The council initially considered banning paper bags as well, which would have made L.A. the only city in the state to ban both plastic and paper, but decided that a 10-cent paper bag surcharge would suffice for the time being. (Proponents of this move claim such fees can bring about a 94 percent reduction in the use of paper bags—people aren't exactly made of dimes, you know.)
Now the decision will be subject to a four-month environmental review, after which point larger stores will have six months to begin phasing out plastic bags, while smaller ones will be granted a year's grace.
Here's what actress Julia Louis-Dreyfus said during the public comment portion of the City Council meeting held Wednesday morning, just before the vote (via L.A. Observed):
What is hideously ugly, gigantically dangerous, and outrageously expensive and yet we still use it every single day in Los Angeles? No, it is not the 405. It is plastic bags....In L.A. County and the city of Calabasas, 90 percent of customers are bringing their own bags to shop. So does L.A. really want to lose to Calabasas and Oklahoma City in the same week? I don't think so.
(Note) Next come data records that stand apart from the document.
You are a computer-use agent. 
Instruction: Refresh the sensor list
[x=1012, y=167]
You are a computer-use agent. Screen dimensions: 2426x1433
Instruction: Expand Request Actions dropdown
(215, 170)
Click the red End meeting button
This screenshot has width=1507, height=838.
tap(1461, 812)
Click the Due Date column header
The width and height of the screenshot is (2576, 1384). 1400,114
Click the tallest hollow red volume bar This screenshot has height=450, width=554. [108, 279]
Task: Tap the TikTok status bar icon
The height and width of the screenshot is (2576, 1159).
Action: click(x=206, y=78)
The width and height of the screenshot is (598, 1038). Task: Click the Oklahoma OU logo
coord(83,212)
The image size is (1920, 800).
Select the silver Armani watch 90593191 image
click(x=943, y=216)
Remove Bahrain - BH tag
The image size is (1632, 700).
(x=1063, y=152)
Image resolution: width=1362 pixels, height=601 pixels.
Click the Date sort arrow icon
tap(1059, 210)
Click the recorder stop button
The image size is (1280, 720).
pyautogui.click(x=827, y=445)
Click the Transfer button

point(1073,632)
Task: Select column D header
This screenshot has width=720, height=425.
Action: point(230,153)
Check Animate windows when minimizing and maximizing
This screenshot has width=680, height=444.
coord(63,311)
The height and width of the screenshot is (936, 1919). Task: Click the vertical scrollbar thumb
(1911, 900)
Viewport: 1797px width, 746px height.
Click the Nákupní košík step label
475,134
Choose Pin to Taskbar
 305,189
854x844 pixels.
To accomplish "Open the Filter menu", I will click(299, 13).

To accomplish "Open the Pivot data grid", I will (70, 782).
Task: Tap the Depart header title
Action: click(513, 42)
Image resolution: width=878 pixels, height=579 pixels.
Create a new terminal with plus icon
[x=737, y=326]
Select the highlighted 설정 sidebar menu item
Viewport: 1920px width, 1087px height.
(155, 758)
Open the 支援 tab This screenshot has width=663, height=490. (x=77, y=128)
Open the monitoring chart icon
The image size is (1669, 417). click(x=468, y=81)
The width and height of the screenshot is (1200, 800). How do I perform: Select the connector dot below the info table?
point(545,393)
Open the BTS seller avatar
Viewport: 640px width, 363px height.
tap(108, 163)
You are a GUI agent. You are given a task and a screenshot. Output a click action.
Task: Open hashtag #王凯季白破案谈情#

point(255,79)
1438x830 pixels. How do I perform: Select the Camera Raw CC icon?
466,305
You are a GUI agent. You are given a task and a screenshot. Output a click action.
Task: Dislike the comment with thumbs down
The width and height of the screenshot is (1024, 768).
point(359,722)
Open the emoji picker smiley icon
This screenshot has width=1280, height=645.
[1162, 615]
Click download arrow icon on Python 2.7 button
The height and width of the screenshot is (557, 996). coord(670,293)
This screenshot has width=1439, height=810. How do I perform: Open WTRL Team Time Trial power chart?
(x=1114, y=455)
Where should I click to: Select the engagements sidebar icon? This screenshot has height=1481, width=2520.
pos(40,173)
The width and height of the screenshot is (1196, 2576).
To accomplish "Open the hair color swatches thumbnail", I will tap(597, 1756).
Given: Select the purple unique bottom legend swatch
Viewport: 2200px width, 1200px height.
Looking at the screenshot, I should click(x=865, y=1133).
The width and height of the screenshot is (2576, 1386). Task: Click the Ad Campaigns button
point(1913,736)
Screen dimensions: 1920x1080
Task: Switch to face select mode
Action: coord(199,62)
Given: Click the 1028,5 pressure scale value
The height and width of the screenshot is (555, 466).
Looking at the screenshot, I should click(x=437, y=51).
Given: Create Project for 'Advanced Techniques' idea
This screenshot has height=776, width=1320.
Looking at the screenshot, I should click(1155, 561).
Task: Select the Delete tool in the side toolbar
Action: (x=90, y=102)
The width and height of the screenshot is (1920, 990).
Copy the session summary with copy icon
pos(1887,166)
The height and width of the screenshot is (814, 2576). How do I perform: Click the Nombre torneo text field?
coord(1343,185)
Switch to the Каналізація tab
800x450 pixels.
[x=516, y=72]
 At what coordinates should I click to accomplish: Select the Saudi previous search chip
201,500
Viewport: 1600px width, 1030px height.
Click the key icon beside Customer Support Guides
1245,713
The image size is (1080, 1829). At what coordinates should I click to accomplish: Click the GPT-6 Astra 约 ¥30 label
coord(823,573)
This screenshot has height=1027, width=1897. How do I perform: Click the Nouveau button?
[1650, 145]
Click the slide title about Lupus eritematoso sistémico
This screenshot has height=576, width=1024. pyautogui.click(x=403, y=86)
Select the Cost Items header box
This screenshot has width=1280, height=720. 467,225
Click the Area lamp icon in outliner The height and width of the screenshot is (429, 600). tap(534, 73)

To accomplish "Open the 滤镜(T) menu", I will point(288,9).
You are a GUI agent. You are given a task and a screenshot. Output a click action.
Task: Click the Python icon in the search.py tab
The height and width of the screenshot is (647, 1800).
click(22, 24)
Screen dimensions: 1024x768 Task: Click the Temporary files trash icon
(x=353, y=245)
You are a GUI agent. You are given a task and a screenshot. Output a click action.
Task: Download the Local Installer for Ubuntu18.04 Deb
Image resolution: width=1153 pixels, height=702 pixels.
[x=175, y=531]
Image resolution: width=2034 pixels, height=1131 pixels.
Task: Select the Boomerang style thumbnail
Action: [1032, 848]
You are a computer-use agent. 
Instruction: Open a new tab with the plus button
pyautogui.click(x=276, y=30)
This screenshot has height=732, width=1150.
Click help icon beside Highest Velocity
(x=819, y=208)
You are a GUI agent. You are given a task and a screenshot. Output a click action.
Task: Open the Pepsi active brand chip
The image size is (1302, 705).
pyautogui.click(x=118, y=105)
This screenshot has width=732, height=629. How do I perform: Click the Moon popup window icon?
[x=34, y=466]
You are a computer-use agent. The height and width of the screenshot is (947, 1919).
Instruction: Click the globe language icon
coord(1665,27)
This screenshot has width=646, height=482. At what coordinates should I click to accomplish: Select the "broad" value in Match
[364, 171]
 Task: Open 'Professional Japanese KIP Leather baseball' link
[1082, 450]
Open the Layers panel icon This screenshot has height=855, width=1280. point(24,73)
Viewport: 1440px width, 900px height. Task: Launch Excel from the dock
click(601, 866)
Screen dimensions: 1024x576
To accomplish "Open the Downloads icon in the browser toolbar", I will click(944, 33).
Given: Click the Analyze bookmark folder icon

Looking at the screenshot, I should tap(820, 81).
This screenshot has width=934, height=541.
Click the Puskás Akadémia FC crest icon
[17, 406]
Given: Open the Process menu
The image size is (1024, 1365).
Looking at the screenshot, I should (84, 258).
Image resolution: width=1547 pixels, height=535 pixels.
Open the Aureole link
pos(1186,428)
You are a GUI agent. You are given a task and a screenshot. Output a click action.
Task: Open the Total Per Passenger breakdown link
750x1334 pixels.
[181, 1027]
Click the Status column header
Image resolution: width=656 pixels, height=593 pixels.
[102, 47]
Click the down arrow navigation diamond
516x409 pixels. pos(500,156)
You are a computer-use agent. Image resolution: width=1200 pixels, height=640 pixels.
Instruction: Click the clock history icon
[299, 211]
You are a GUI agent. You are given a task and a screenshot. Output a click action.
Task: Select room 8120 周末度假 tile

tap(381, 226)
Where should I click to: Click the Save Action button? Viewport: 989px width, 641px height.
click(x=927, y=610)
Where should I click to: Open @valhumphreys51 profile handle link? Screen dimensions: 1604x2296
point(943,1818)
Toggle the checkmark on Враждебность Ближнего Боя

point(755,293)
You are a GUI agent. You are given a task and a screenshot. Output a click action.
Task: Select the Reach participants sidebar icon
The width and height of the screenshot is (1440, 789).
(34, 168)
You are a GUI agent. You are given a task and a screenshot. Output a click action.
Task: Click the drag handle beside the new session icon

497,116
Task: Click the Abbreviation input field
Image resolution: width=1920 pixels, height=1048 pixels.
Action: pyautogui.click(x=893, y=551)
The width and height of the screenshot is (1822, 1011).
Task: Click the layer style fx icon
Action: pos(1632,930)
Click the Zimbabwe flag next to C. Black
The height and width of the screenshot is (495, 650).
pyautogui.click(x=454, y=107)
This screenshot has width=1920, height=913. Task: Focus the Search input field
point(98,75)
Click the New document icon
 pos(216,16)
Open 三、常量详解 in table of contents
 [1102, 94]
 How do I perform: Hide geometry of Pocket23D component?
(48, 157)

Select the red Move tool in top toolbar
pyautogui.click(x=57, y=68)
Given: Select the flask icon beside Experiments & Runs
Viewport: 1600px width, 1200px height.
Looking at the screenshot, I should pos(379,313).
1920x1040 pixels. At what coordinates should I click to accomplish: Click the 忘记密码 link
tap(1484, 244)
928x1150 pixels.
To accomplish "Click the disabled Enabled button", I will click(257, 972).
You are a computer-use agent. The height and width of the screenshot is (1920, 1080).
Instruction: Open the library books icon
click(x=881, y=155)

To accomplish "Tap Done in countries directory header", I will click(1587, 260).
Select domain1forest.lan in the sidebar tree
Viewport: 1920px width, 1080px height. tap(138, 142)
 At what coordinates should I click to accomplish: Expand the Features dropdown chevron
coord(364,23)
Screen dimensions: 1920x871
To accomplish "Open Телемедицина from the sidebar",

What's the deal with plastic bags, right Julia? Haha, classic.
When her time was up, the council president wished Dreyfus "good luck" in her new series.
What won't people ban for Julia-Louis Dreyfus?
Not everyone was thrilled with the passage of the ordinance, though.
Mark Daniels, the chairman of The American Progressive Bag Alliance (fancy), aka Big Plastic Bag, argued that the very worst thing you can do for the environment is ban plastic bags, dummies.
Daniels pointed out that, in some ways, reusable bags are less environmentally friendly than plastic ones because they cannot be recycled.
While this is true in the long run, it's important to remember that a key feature of reusable bags is their reusability. In response to the critique, the City Council said they would adopt standards to make recyclability a requirement of reusable bags.
The plastic bag industry, which includes both manufacturers and recyclers, employs 2,000 people statewide.
Los Angeles currently goes through approximately 2.3 billion plastic bags each year. Only about 5 percent of them are recycled.